Introduction
This document describes two possible discovery failures that can occur when a B460 M4 motherboard is replaced and their respective solutions.
Prerequisites
Requirements
This document assumes knowledge of UCS B460 M4 and UCS Manager (UCSM).
Components Used
- B460 M4 Blade Server
- UCS Manager
- Firmware 2.2(3b)
Background
The B460 M4 server consists of two Scalable M4 Blade Modules (B260 M4) and a Scalability Connector that cross-connects the two Blade Modules and allows them to function as a single server. The Blade Module on the bottom is the “Master” and the Blade Module on the top is the “Slave.”
Discovery Problems
Discovery Fails at 3% - Firmware Mismatch
In this failure scenario, the discovery fails at 3% with Remote Invocation Description Aggregate blade CIMC firmware version mismatch. Activate same firmware version on both CIMC as shown in the figure below. This can occur due to the replacement motherboard or blade module having a different firmware than the pre-existing B460 M4 server.

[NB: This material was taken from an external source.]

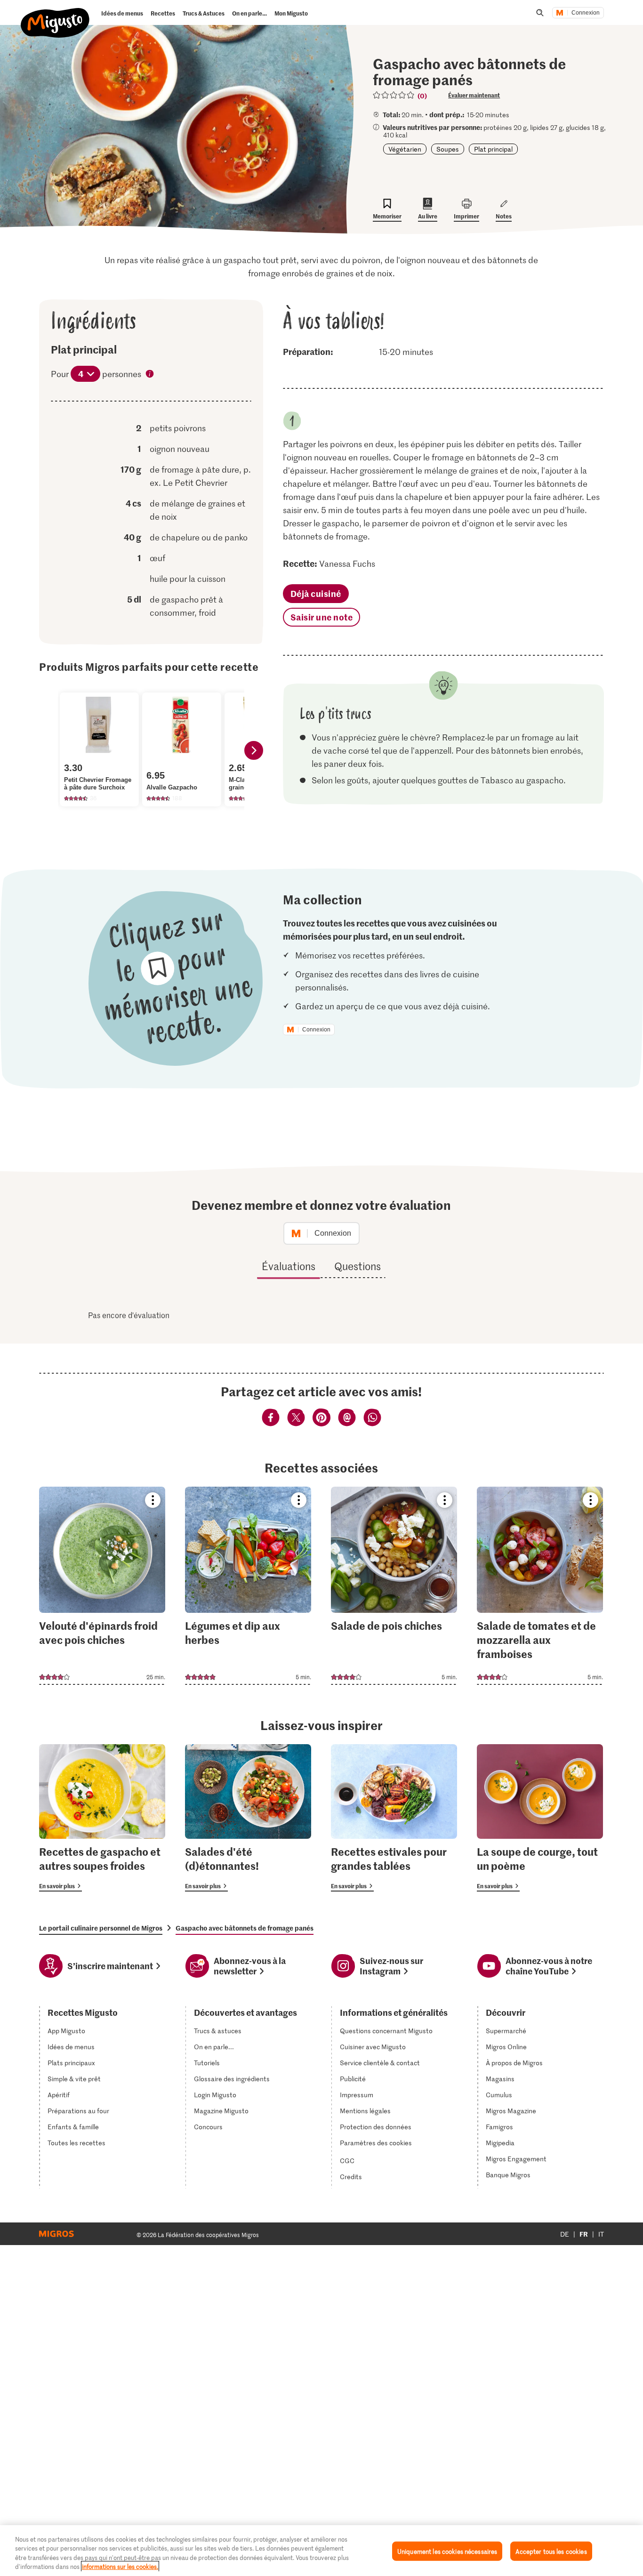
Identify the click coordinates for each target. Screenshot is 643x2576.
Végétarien (404, 149)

Note: The example below shows a mismatch in CIMC firmware, but the same process applies to mismatched CIMC, BIOS, and Board Controller firmware.
The Overall Status will be Discovery Failed as shown in the figure below.
The mismatched firmware can be checked from the command line (CLI) as shown below. In the output below, the first CIMC is the master and the second is the slave.
UCS-A# show system firmware expand detail
Server 7:
CIMC:
Running-Vers: 2.2(3b)
Package-Vers:
Update-Status: Ready
Activate-Status:
Startup-Vers:
Backup-Vers: 2.2(3a)
Bootloader-Vers: 2.2(3b).33
CIMC:
Running-Vers: 2.2(3a)
Package-Vers:
Update-Status: Ready
Activate-Status:
Startup-Vers:
Backup-Vers: 2.2(3b)
Bootloader-Vers: 2.2(3a).33
CIMC:
Running-Vers: 2.2(3b)
Package-Vers: 2.2(3b)B
Update-Status: Ready
Activate-Status: Ready
Startup-Vers: 2.2(3b)
Backup-Vers: 2.2(3b)
Bootloader-Vers: 2.2(3b).33
Solution
In order to recover from this, follow the steps below.
1) Navigate to Equipment > Chassis > Chassis # > Servers > Server # > Installed Firmware tab.
2) Right-click on the component that needs to be updated (e.g. BIOS, CIMC Controller) and select Update Firmware. In this example, the CIMC Controller will be updated to 2.2(3b).
3) Select the correct firmware, the Force checkbox and click Apply.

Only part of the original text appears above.